Avevo pensato per così tanto tempo all’idea dietro il libro, che quando ho iniziato a scrivere avevo già così tante immagini in mente che per un po’ il romanzo si è scritto da solo. Forse la cosa che ho avuto più difficoltà a mettere su carta è stato il finale. Ne ho scritti diversi, nessuno mi soddisfaceva. Ci ho pensato per molto tempo e poi un giorno ha preso forma, e ora mi piace molto.

 

 

  • Quali sono i suoi tre romanzi preferiti?

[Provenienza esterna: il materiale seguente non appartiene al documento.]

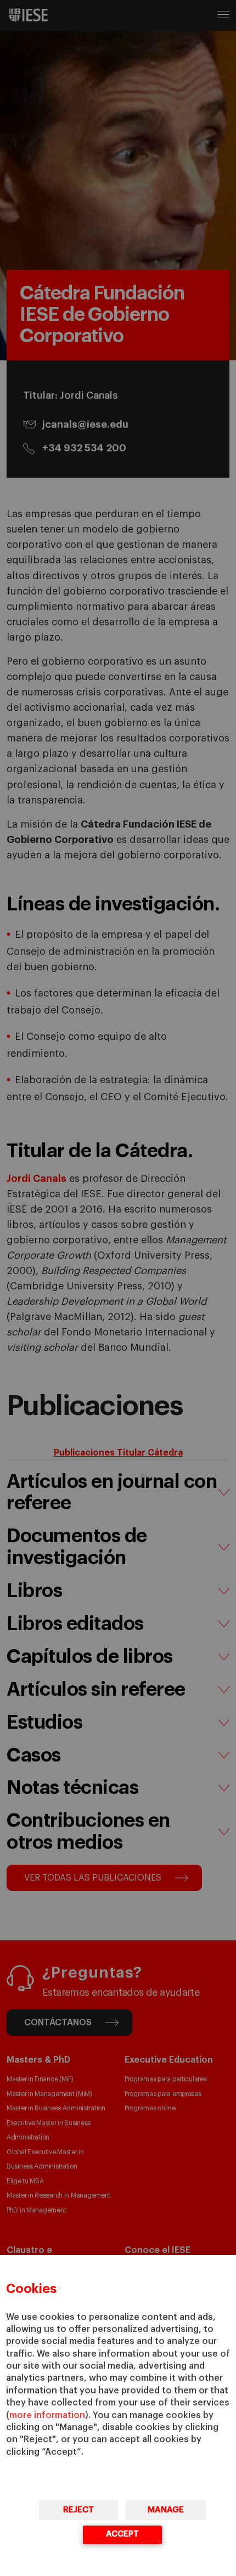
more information (47, 2415)
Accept (122, 2534)
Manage (166, 2510)
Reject (78, 2510)
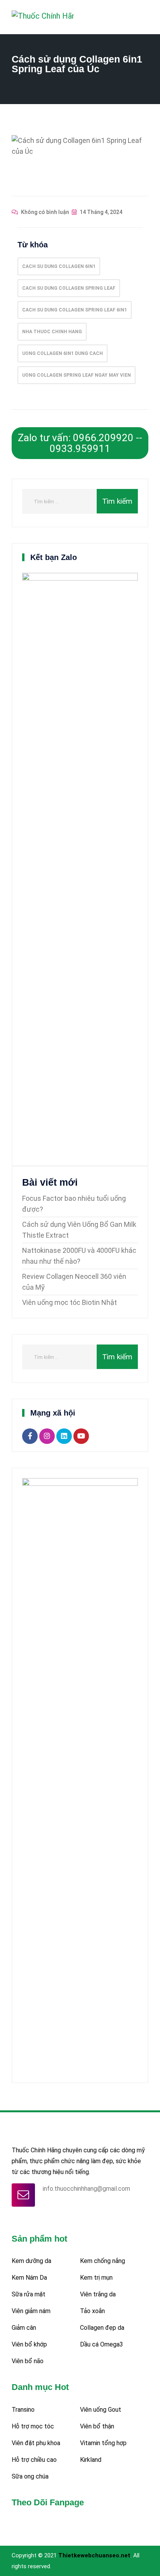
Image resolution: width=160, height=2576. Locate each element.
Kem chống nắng (102, 2261)
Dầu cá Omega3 (101, 2344)
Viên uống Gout (100, 2409)
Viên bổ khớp (29, 2344)
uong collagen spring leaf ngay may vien (76, 375)
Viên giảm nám (31, 2311)
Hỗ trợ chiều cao (34, 2459)
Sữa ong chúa (30, 2476)
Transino (23, 2409)
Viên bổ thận (97, 2426)
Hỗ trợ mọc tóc (33, 2426)
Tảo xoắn (92, 2311)
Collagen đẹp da (102, 2327)
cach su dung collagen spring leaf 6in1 (74, 310)
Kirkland (90, 2459)
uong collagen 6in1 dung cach (62, 353)
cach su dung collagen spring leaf (68, 288)
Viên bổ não (27, 2361)
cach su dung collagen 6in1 (59, 266)
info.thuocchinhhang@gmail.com (86, 2188)
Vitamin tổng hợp (103, 2443)
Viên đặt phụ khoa (36, 2443)
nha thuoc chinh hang (52, 331)
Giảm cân (24, 2327)
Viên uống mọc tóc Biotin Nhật (69, 1302)
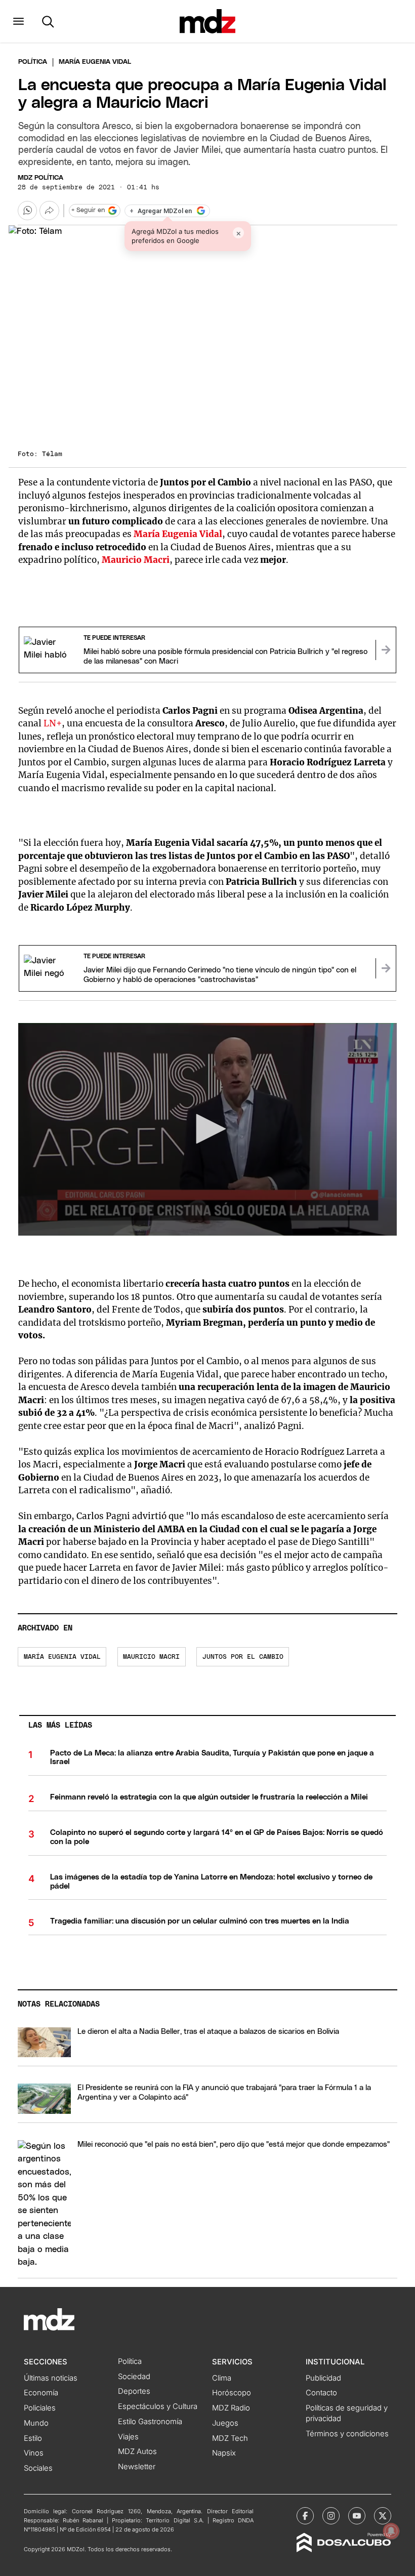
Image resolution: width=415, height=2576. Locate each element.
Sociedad (134, 2376)
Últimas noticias (50, 2378)
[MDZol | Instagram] (331, 2516)
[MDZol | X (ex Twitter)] (383, 2516)
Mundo (36, 2423)
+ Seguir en (88, 210)
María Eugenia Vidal (62, 1657)
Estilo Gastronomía (150, 2421)
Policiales (40, 2408)
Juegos (225, 2423)
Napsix (224, 2453)
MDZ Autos (137, 2451)
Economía (41, 2392)
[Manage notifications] (391, 2531)
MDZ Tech (230, 2438)
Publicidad (323, 2378)
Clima (221, 2378)
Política (32, 62)
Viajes (128, 2436)
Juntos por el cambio (242, 1657)
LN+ (53, 723)
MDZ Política (40, 178)
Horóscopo (231, 2392)
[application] (207, 1129)
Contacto (321, 2392)
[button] (18, 21)
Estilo (33, 2438)
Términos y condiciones (347, 2433)
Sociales (38, 2468)
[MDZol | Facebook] (305, 2516)
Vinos (34, 2453)
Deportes (134, 2391)
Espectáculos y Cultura (157, 2406)
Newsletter (136, 2466)
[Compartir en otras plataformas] (49, 210)
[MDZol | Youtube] (357, 2516)
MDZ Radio (231, 2408)
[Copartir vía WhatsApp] (27, 210)
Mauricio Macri (151, 1657)
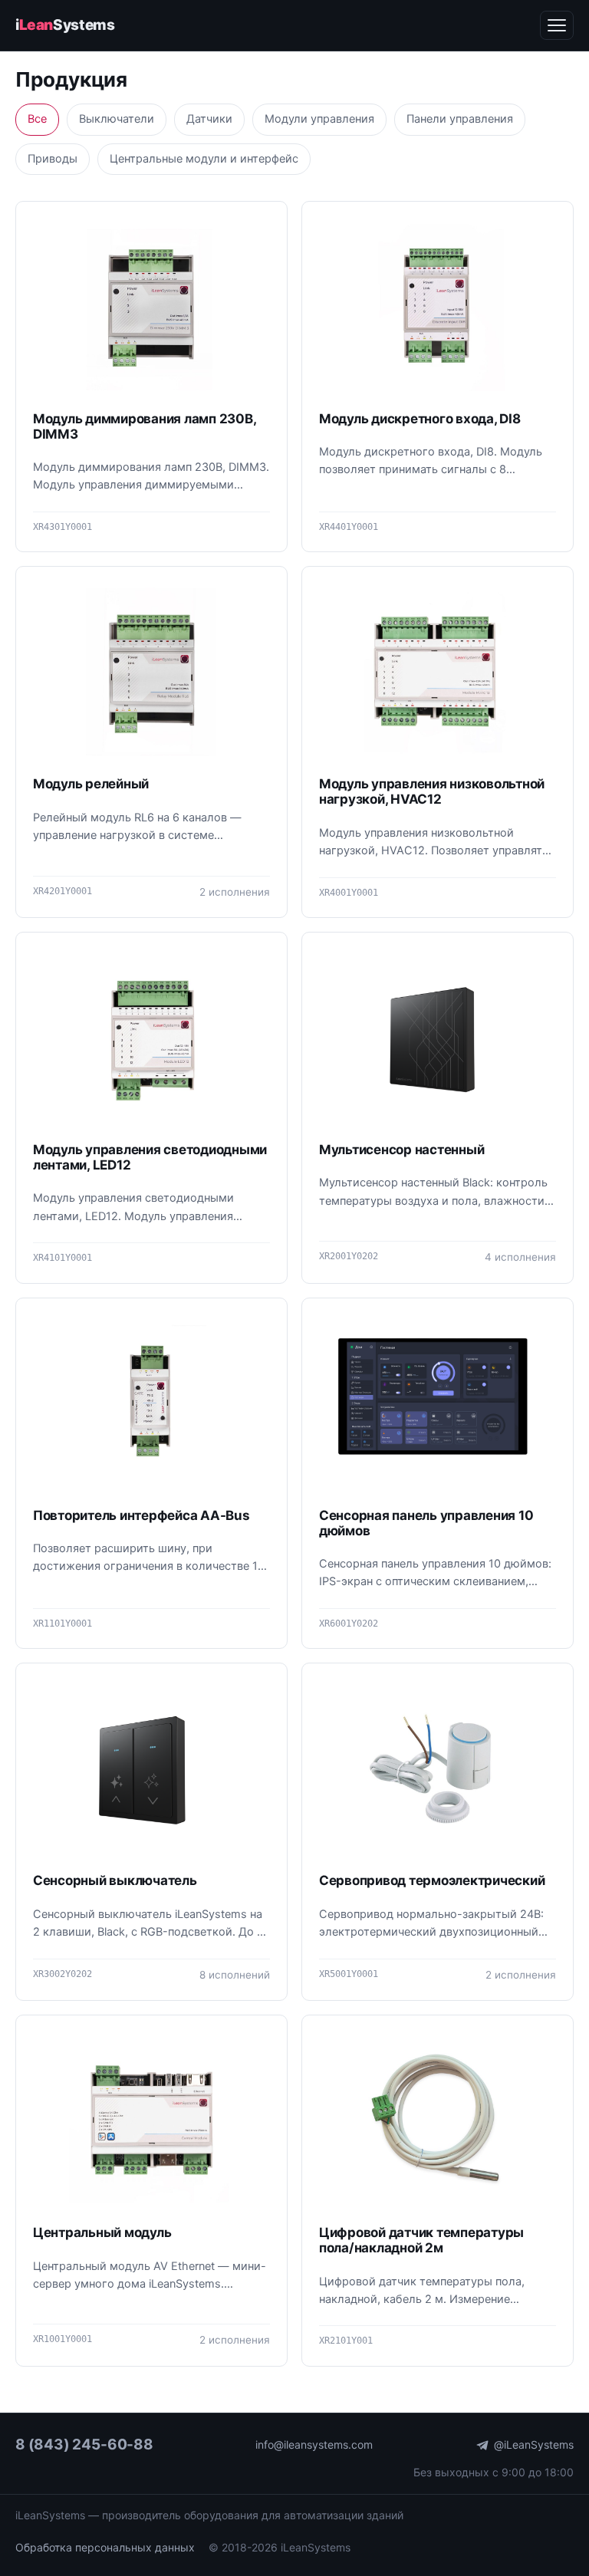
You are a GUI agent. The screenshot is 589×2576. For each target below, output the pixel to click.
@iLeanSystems (534, 2444)
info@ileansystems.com (314, 2444)
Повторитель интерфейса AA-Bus (141, 1515)
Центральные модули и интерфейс (204, 159)
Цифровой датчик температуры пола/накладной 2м (421, 2240)
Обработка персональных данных (105, 2547)
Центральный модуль (102, 2232)
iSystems (64, 25)
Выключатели (116, 119)
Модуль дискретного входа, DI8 (420, 418)
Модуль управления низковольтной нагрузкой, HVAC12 (432, 791)
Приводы (52, 159)
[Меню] (557, 25)
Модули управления (319, 119)
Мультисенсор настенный (401, 1149)
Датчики (209, 119)
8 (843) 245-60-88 (84, 2444)
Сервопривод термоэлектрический (432, 1880)
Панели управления (459, 119)
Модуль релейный (91, 783)
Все (37, 119)
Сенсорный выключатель (115, 1880)
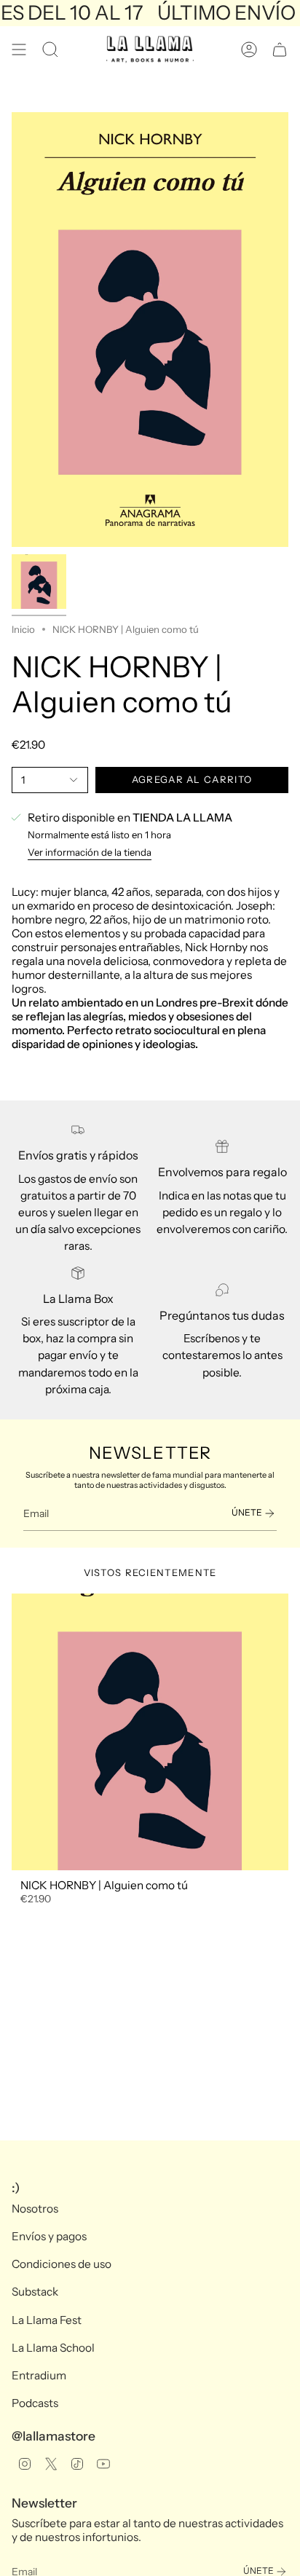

Non so se riesco a sceglierne solo tre. Sicuramente, qualsiasi cosa abbia scritto Gabriel Garcia Marquez, forse tra tutti “L’amore ai tempi del colera”. Ines dell’anima mia di Isabel Allende, Soffocare di Chuck Palahniuk, e tanti racconti di Niccolò Ammaniti.

 

 

  • Quali sono i suoi progetti per il futuro?

Continuare a fare quello che mi piace: prendermi cura dei miei pazienti e scrivere.

 

 

La ringrazio per il tempo che ci ha dedicato, è stato un vero piacere conoscerla!